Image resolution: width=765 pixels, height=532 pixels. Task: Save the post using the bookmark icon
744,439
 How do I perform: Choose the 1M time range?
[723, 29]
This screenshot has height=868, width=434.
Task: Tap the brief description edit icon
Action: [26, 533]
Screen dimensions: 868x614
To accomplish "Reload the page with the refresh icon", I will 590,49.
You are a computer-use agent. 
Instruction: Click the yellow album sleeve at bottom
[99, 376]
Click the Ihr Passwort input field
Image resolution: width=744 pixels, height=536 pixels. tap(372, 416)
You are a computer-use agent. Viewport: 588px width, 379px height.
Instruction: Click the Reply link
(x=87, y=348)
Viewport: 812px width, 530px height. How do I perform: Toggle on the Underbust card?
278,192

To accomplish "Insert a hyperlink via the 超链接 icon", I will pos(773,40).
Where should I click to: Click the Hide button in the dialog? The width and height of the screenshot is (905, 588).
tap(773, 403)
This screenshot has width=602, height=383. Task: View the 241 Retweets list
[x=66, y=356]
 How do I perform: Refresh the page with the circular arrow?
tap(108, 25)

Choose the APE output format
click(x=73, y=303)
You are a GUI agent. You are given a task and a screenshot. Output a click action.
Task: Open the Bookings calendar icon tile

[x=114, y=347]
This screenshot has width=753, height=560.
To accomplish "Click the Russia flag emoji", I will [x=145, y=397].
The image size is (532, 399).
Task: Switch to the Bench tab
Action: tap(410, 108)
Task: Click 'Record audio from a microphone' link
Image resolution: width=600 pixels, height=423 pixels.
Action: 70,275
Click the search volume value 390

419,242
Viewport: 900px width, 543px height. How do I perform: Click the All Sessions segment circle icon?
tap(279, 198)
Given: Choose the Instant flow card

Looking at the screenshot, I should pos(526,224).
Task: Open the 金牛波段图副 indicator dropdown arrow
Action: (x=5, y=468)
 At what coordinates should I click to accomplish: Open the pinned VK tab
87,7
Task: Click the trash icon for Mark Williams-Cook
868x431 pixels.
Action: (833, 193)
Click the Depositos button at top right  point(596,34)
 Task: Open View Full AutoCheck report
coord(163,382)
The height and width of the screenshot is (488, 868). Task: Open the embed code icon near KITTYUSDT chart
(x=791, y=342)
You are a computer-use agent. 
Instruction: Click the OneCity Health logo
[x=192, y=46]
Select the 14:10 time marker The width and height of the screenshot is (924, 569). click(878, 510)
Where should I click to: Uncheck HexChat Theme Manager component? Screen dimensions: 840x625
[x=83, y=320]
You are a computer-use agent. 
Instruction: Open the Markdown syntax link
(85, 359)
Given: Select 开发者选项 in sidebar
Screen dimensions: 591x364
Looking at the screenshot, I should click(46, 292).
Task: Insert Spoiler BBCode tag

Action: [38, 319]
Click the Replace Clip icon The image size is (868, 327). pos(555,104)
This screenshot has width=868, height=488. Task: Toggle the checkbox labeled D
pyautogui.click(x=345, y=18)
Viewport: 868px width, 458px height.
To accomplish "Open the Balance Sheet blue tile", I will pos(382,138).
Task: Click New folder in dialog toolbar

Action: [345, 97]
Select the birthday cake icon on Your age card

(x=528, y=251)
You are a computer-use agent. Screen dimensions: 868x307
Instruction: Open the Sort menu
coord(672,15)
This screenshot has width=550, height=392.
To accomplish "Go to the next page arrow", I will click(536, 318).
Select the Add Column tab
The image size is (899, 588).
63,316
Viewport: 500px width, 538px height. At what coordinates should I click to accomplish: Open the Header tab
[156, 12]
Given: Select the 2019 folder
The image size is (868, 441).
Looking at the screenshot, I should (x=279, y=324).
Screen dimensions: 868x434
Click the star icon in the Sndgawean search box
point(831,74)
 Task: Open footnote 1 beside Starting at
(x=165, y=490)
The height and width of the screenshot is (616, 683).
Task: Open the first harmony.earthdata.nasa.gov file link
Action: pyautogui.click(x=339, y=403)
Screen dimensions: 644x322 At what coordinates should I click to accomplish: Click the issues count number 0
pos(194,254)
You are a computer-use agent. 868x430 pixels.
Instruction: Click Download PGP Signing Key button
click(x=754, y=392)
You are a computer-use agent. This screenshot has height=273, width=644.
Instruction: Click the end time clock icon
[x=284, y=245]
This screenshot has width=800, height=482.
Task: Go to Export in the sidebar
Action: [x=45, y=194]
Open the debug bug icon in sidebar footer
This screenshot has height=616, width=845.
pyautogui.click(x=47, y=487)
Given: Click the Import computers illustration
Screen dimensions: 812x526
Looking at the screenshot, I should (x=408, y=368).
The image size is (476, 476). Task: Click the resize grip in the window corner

ABOUT THIS EXERCISE: Please return the data above exactly as given.

RESULT FOR THIS TASK:
Image resolution: width=765 pixels, height=532 pixels. Task: Save the post using the bookmark icon
744,439
 How do I perform: Choose the 1M time range?
[723, 29]
This screenshot has height=868, width=434.
Task: Tap the brief description edit icon
Action: [26, 533]
Screen dimensions: 868x614
To accomplish "Reload the page with the refresh icon", I will 590,49.
You are a computer-use agent. 
Instruction: Click the yellow album sleeve at bottom
[99, 376]
Click the Ihr Passwort input field
Image resolution: width=744 pixels, height=536 pixels. tap(372, 416)
You are a computer-use agent. Viewport: 588px width, 379px height.
Instruction: Click the Reply link
(x=87, y=348)
Viewport: 812px width, 530px height. How do I perform: Toggle on the Underbust card?
278,192

To accomplish "Insert a hyperlink via the 超链接 icon", I will pos(773,40).
Where should I click to: Click the Hide button in the dialog? The width and height of the screenshot is (905, 588).
tap(773, 403)
This screenshot has width=602, height=383. Task: View the 241 Retweets list
[x=66, y=356]
 How do I perform: Refresh the page with the circular arrow?
tap(108, 25)

Choose the APE output format
click(x=73, y=303)
You are a GUI agent. You are given a task and a screenshot. Output a click action.
Task: Open the Bookings calendar icon tile

[x=114, y=347]
This screenshot has width=753, height=560.
To accomplish "Click the Russia flag emoji", I will [x=145, y=397].
The image size is (532, 399).
Task: Switch to the Bench tab
Action: tap(410, 108)
Task: Click 'Record audio from a microphone' link
Image resolution: width=600 pixels, height=423 pixels.
Action: 70,275
Click the search volume value 390

419,242
Viewport: 900px width, 543px height. How do I perform: Click the All Sessions segment circle icon?
tap(279, 198)
Given: Choose the Instant flow card

Looking at the screenshot, I should pos(526,224).
Task: Open the 金牛波段图副 indicator dropdown arrow
Action: (x=5, y=468)
 At what coordinates should I click to accomplish: Open the pinned VK tab
87,7
Task: Click the trash icon for Mark Williams-Cook
868x431 pixels.
Action: (833, 193)
Click the Depositos button at top right  point(596,34)
 Task: Open View Full AutoCheck report
coord(163,382)
The height and width of the screenshot is (488, 868). Task: Open the embed code icon near KITTYUSDT chart
(x=791, y=342)
You are a computer-use agent. 
Instruction: Click the OneCity Health logo
[x=192, y=46]
Select the 14:10 time marker The width and height of the screenshot is (924, 569). click(878, 510)
Where should I click to: Uncheck HexChat Theme Manager component? Screen dimensions: 840x625
[x=83, y=320]
You are a computer-use agent. 
Instruction: Open the Markdown syntax link
(85, 359)
Given: Select 开发者选项 in sidebar
Screen dimensions: 591x364
Looking at the screenshot, I should click(46, 292).
Task: Insert Spoiler BBCode tag

Action: [38, 319]
Click the Replace Clip icon The image size is (868, 327). pos(555,104)
This screenshot has width=868, height=488. Task: Toggle the checkbox labeled D
pyautogui.click(x=345, y=18)
Viewport: 868px width, 458px height.
To accomplish "Open the Balance Sheet blue tile", I will pos(382,138).
Task: Click New folder in dialog toolbar

Action: [345, 97]
Select the birthday cake icon on Your age card

(x=528, y=251)
You are a computer-use agent. Screen dimensions: 868x307
Instruction: Open the Sort menu
coord(672,15)
This screenshot has width=550, height=392.
To accomplish "Go to the next page arrow", I will click(536, 318).
Select the Add Column tab
The image size is (899, 588).
63,316
Viewport: 500px width, 538px height. At what coordinates should I click to accomplish: Open the Header tab
[156, 12]
Given: Select the 2019 folder
The image size is (868, 441).
Looking at the screenshot, I should (x=279, y=324).
Screen dimensions: 868x434
Click the star icon in the Sndgawean search box
point(831,74)
 Task: Open footnote 1 beside Starting at
(x=165, y=490)
The height and width of the screenshot is (616, 683).
Task: Open the first harmony.earthdata.nasa.gov file link
Action: pyautogui.click(x=339, y=403)
Screen dimensions: 644x322 At what coordinates should I click to accomplish: Click the issues count number 0
pos(194,254)
You are a computer-use agent. 868x430 pixels.
Instruction: Click Download PGP Signing Key button
click(x=754, y=392)
You are a computer-use agent. This screenshot has height=273, width=644.
Instruction: Click the end time clock icon
[x=284, y=245]
This screenshot has width=800, height=482.
Task: Go to Export in the sidebar
Action: [x=45, y=194]
Open the debug bug icon in sidebar footer
This screenshot has height=616, width=845.
pyautogui.click(x=47, y=487)
Given: Click the Import computers illustration
Screen dimensions: 812x526
Looking at the screenshot, I should (x=408, y=368).
The image size is (476, 476). Task: Click the resize grip in the window corner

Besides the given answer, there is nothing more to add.